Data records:
☆ ☆ ☆ ☆
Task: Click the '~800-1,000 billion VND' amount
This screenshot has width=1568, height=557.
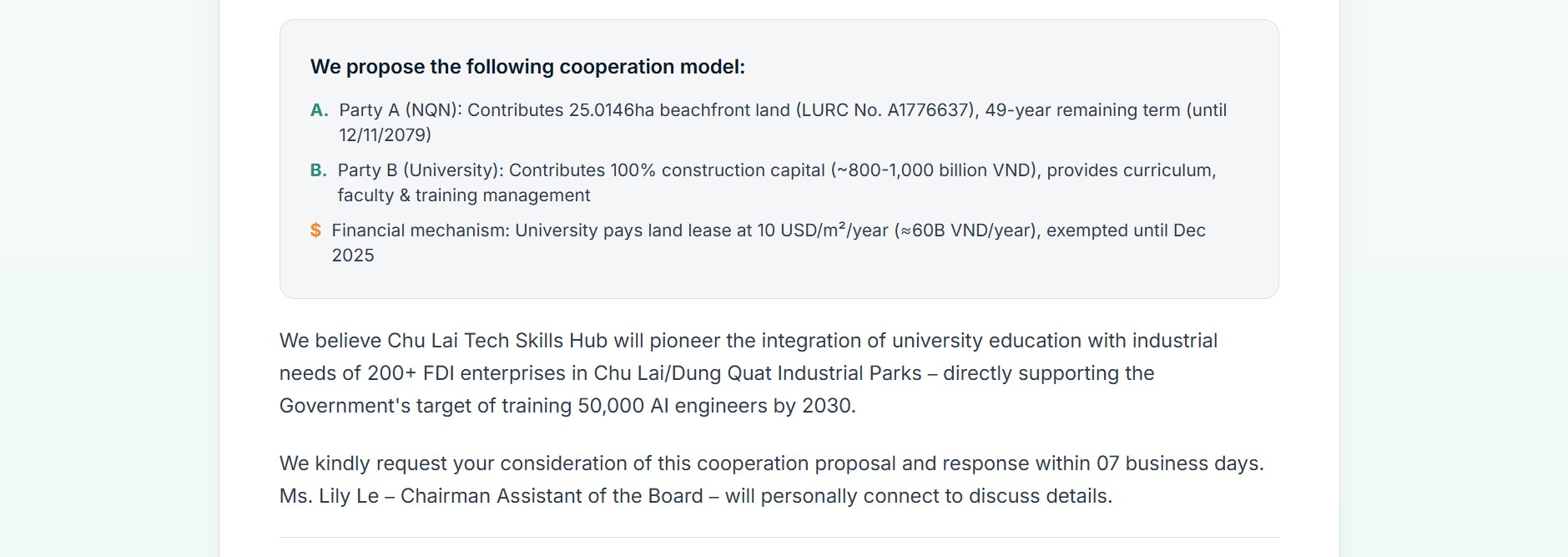Action: (x=935, y=170)
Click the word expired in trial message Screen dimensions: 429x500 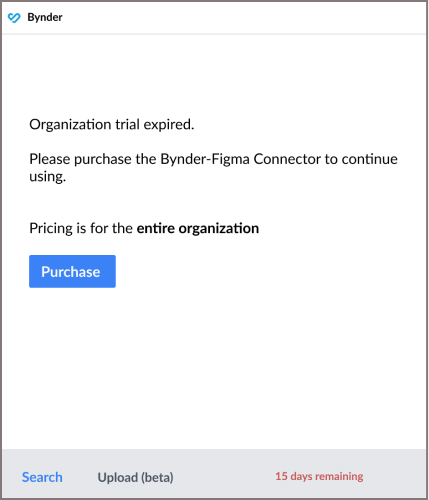(169, 125)
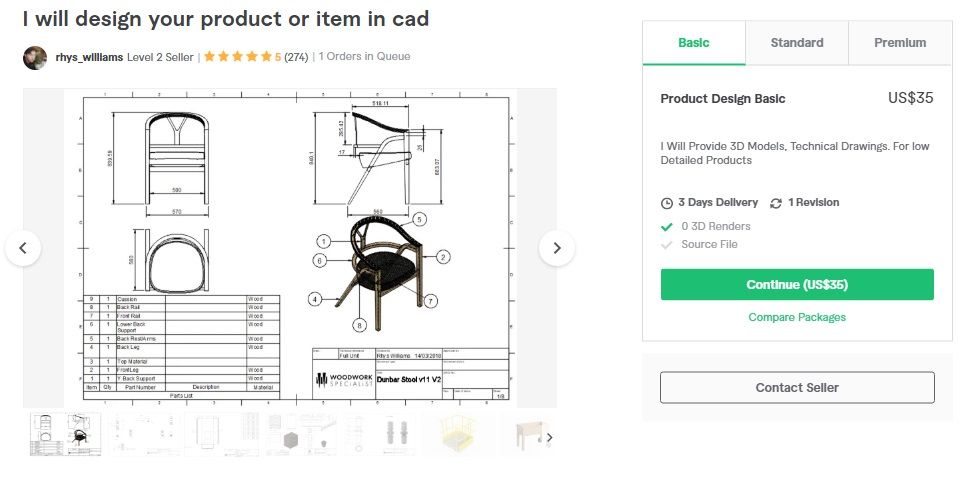Select the yellow 3D model thumbnail

click(x=459, y=435)
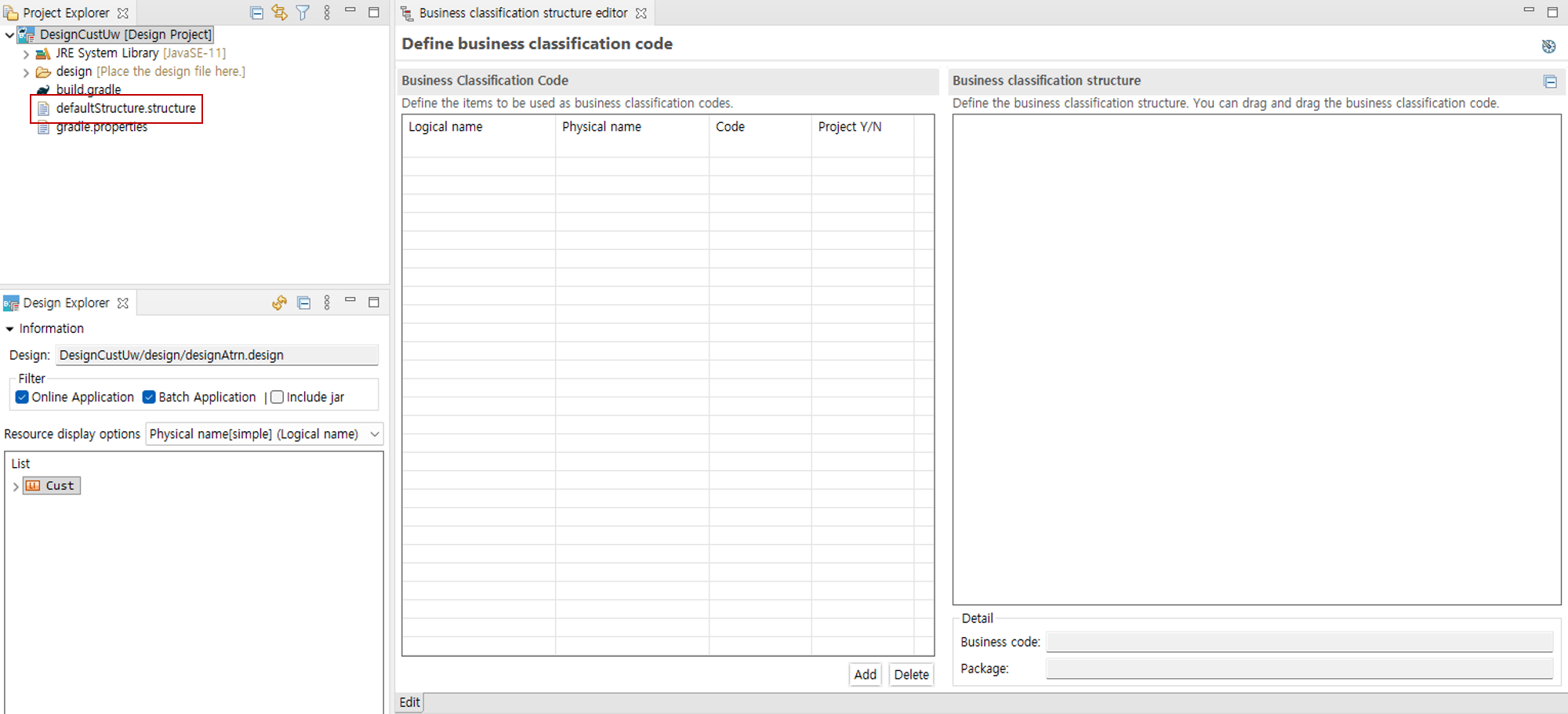Viewport: 1568px width, 714px height.
Task: Click the globe icon at editor top right
Action: point(1548,46)
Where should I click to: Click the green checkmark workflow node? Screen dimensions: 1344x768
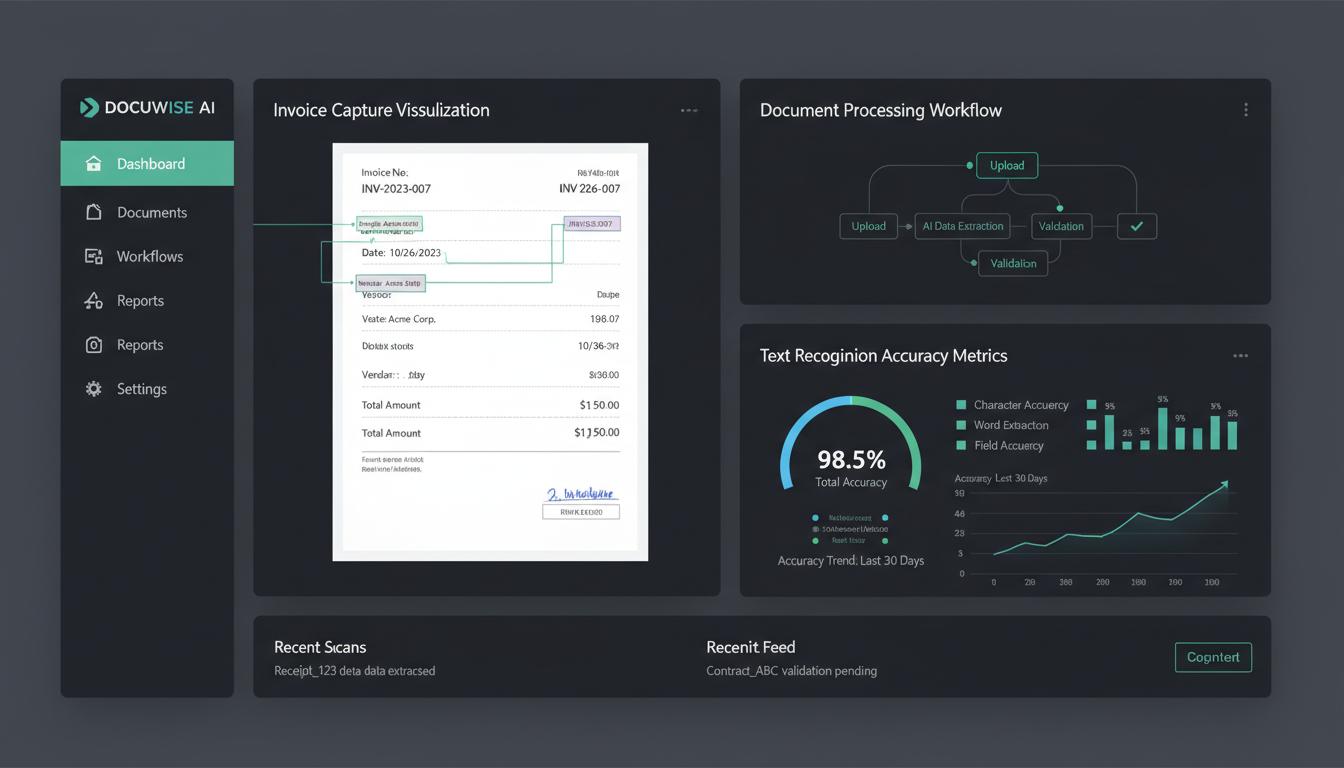(1136, 226)
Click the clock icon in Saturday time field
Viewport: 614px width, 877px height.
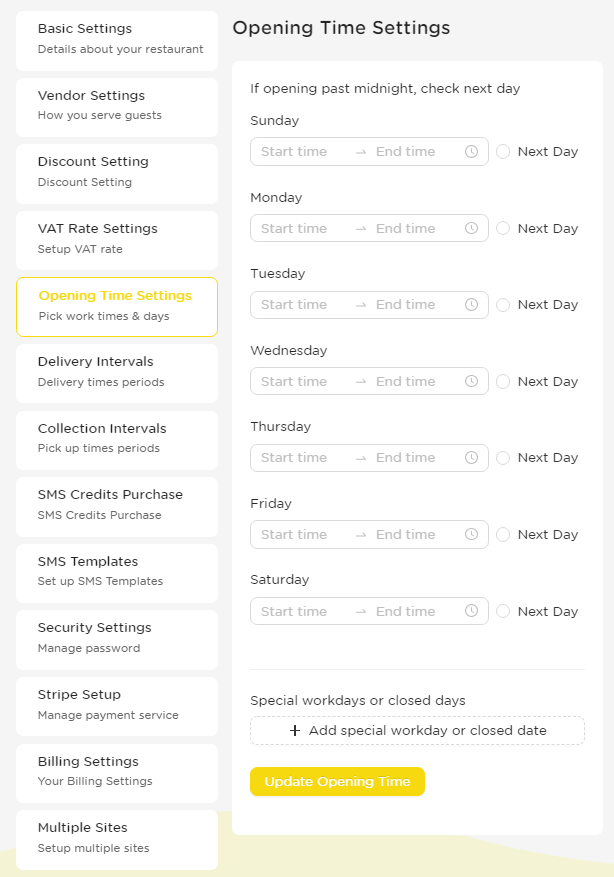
☆ ☆ ☆ ☆
**What you are asked to do**
Make an exact copy of the lines above, starting at the line that contains "Where should I" and running through the final line of the entries. Omit the pictures.

**Your solution**
Where should I click to: Click the green checkmark workflow node? Screen dimensions: 1344x768
(1136, 226)
Click the clock icon in Saturday time field
Viewport: 614px width, 877px height.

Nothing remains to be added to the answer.